Estratto del documento:
⟨
Un divo costruito in palestra, in rete, dallo staff. I tifosi della Juve l’avevano beccato nella finale di Cardiff – per poi beccarsi due gol –, ma l’hanno applaudito dopo il leggendario gol allo Stadium: un gesto in cui i meno giovani hanno ritrovato la rovesciata di Carletto Parola, a lungo simbolo delle figurine Panini. È scattata allora la scintilla: Ronaldo si è inchinato al pubblico portando la mano sul cuore; all’evidenza anche i divi ce l’hanno; e poi questo trasferimento è un affare, per lui e per il clan, a cominciare dal capo, Jorge Mendes.
Per gli juventini l’arrivo di Ronaldo rappresenta la conferma di una centralità anche internazionale della propria squadra che sembrava perduta, e pure del rapporto con la famiglia proprietaria. Tifano Toro la piccola e la media borghesia torinese, che non hanno mai amato la Fiat, proprio per gli arrivi di massa e le tensioni politiche che la più grande fabbrica d’Europa provocava. La Juve pesca tradizionalmente in alto e in basso, tra gli operai venuti da fuori alla ricerca di integrazione e l’alta borghesia che gravitava attorno agli Agnelli: Mirafiori e la collina, dove non a caso andrà ad abitare CR7. Un mondo che ha sempre vissuto come una maledizione il fatto che il club più rappresentativo del calcio italiano, oltre a patire maledettamente il derby, faticasse tanto in Coppa dei Campioni, a differenza dell’Inter e soprattutto del Milan.
Se Ronaldo, giunto a Torino in età matura per un calciatore, sarà visto come l’estrema occasione, l’«adesso o mai più», allora rischia di vedersi caricare sulle spalle una pressione insostenibile anche per i suoi deltoidi. Se invece rappresenterà la leva per portare il fatturato della Juve più vicino a quello delle sue avversarie europee, allora farà da volano per il resto del movimento, e gioverà a tutto il calcio italiano; che trent’anni fa era la superpotenza mondiale, e oggi esce dall’era Tavecchio. In ogni caso, il romanzo popolare del calcio italiano ed europeo si arricchisce di un nuovo capitolo. Tutto da scrivere.
⟩
Dati archiviati:
⟨
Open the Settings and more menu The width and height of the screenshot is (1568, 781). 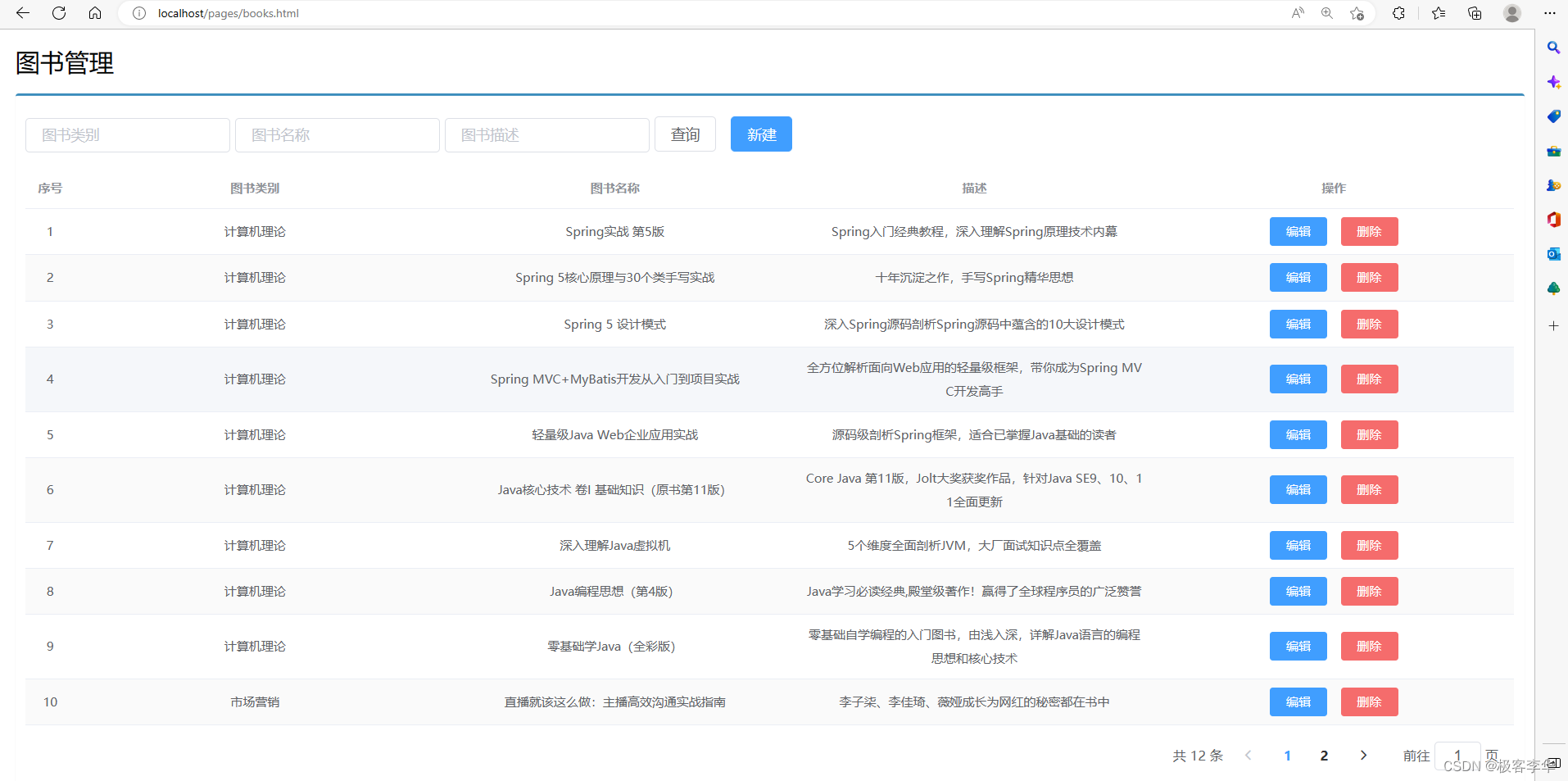click(x=1550, y=13)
⟩
Compito:
Nell'estratto su Ronaldo alla Juventus, chi viene indicato come capo del clan? Per favore, rispondi con il solo nome. L'elenco non ha alcun ruolo qui.

Soluzione:
Jorge Mendes.